The fight to pass anti-tethering legislation in Harrisburg took an unexpected turn today.
Here's my story for the Inquirer:
An animal-rights activist has chained herself to a doghouse she lugged to the Capitol steps and has vowed to stay there to protest the plight of dogs tethered in backyards throughout Pennsylvania.
Tamira Ci Thayne, founder of the Altoona-based group Dogs Deserve Better, says she'll sit there during the day until the General Assembly passes legislation to outlaw round-the-clock dog chaining - or until she thinks she's done all she can do to get such a bill passed.
"The bottom line for me is that chaining is wrong. To treat an animal in this fashion, it's inhumane," said Thayne, whose action started Monday. She has orchestrated protests around the country calling for anti-chaining laws.
Thayne and animal behavior experts say there is evidence that some dogs left on chains for hours at a time become more aggressive.

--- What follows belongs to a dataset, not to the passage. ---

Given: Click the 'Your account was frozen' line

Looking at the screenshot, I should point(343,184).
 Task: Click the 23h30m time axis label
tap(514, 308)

Activists in Pennsylvania have fought for six years for anti-tethering legislation, but have run into opposition from some farming groups and dog clubs that say owners would face penalties for merely tying dogs outside while the animals relieved themselves or while the people ate in outdoor cafés.
A bill currently before the state Senate Agriculture and Rural Affairs Committee would make it illegal to chain a dog between 10 p.m. and 6 a.m., except for 15-minute periods. Dog owners also would be barred from tying their dogs outside in extreme heat or cold.
The Senate does not return until Sept. 20.
Thayne, who is holding her Capitol sit-in between 8 a.m. and 6 p.m. on weekdays only, vows to wait out the legislators.
The bill's sponsor, Sen. Andrew Dinniman (D., Chester), a member of the informal Senate "dog caucus," which also includes Philadelphia's Leanna Washington, said: "Hopefully the legislation will have momentum and she doesn't have to stay too long."
He said he is pushing the bill because he believes chaining subjects dogs to "horrendous" living conditions. "As a humane society we should treat all animals as kindly as possible," he said.
Dinniman said he thinks the fact that the lead cosponsor is a Republican (Sen. Richard Alloway of Franklin County) should help its chances in the Republican-controlled Senate.
The Pennsylvania SPCA says it responds to calls of animals dead or dying on the end of chains on a regular basis.